I believe this resource is a great starting point for teachers when talking about force and motion. It gives different literature resources that would be appropriate for both lower and upper elementary. It also provides activities that will allow students to begin thinking about the concepts of motion. This is a great way to incorporate literature and active participation into the classroom. I really believe both strategies provided are excellent ways to introduce students to the material and and show them how the concepts are applicable in their everyday life.


  • on Tue Feb 18, 2014 9:57 AM

This article lends itself to a time when your students need a lot of movement. It describes two books - one for primary and one for intermediate grades. Both books describe motion and then there are two excellent lessons that get kids really moving and thinking about force and motion.

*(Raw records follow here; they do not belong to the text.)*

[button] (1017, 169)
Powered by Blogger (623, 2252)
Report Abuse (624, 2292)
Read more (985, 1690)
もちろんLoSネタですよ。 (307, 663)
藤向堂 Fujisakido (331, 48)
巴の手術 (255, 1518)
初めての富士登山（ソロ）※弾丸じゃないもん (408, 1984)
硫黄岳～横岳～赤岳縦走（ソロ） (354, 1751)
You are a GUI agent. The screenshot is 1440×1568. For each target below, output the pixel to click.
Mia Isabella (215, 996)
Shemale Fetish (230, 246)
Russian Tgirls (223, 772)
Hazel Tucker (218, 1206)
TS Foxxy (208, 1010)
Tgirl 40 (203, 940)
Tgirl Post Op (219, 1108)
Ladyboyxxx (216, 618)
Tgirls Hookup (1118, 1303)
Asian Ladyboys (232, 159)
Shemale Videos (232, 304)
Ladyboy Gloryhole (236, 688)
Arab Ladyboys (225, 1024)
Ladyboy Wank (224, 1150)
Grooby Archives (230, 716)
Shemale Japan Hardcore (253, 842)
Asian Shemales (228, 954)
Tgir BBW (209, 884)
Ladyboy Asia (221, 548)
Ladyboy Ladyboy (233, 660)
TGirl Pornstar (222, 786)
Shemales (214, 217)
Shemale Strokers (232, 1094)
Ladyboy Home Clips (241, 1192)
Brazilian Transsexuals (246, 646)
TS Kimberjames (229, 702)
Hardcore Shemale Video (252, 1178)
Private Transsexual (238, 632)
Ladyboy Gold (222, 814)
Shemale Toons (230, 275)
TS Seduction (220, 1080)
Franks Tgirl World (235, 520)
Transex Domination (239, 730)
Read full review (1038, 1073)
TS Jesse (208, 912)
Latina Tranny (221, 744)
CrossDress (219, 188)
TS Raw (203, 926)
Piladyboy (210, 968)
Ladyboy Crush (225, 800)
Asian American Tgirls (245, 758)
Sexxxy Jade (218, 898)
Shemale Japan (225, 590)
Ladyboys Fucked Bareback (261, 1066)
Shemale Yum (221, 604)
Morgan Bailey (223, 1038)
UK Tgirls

Betty Paulsell  (Kansas City, MO)
Betty Paulsell (Kansas City, MO)

  • on Wed May 11, 2011 9:18 AM

2) The two books discussed in this article connect due to the idea of motion. The first is about kids in motion and the activities associated with this book are for a K-3 NSES standard and involve movement and balance. The second trade book is for students in grade 4-6 NSES standards. The second book asks nine questions about force and motion that a teacher can use as a start to an investigation. In either case using trade books engage students into scientific inquiry.

Adah  (San Antonio, TX)
Adah (San Antonio, TX)

  • on Sat Feb 12, 2011 10:38 PM

This is a brief article discussing how trade books can help develop a young students conceptual knowledge of how things move. It offers two books and possible activities for elementary students. Easy to read and easy to implement. A must for teachers needing to get their young students talking about why things move.